From the sea - from the distant lands beyond the sea, where they shall have escaped.

Verse 15

Wherefore glorify ye the LORD in the fires, even the name of the LORD God of Israel in the isles of the sea.

In the fires, [ baa'uriym (H217)]. Vitringa translates, 'in the caves.' Could it mean the fires of affliction? (1 Peter 1:7.) They were exiles at the time. The fires only loose the carnal bonds off the soul, without injuring a hair, as in the case of Shadrach, Meshach, and Abed-nego. Lowth reads, 'in the islands' (Ezekiel 26:18): Hebrew, Baiyim. So the Septuagint But no manuscript supports this. Rather translate, for "fires," 'in the regions of morning light,' 'the lucid region' (Gesenius) - i:e., the East, in antithesis to the "isles of the sea" (the Mediterranean) - i:e., the West. Wheresoever ye be scattered, east or west, still glorify the Lord (Malachi 1:11).

Verse 16

From the uttermost part of the earth have we heard songs, even glory to the righteous. But I said, My leanness, my leanness, woe unto me! the treacherous dealers have dealt treacherously; yea, the treacherous dealers have dealt very treacherously.
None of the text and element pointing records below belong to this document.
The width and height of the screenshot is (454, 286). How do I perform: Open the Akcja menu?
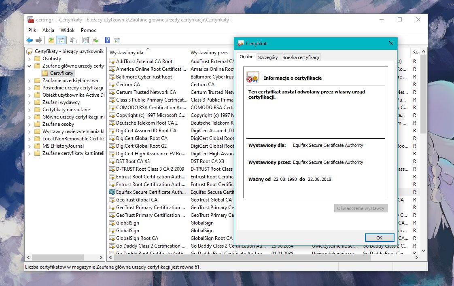[48, 30]
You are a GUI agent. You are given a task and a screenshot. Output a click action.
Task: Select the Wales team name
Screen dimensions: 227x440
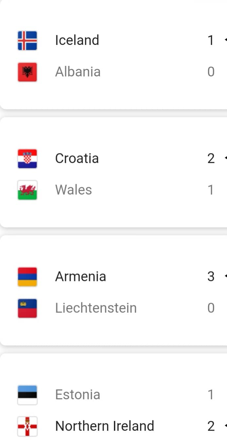(73, 190)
From the uttermost part (Hebrew, wing) of the earth have we heard songs - songs to God come in together to Palestine from distant lands, as a grand chorus. When God begins to execute His judgments on the apostate world-city, the faithful remnant who survive amidst the persecutions of Antichrist glorify the God of Israel in anticipation of His approaching interposition for them. Compare Luke 21:28, "When these things begin to come to pass, then look up and lift up your heads, for your redemption draweth nigh."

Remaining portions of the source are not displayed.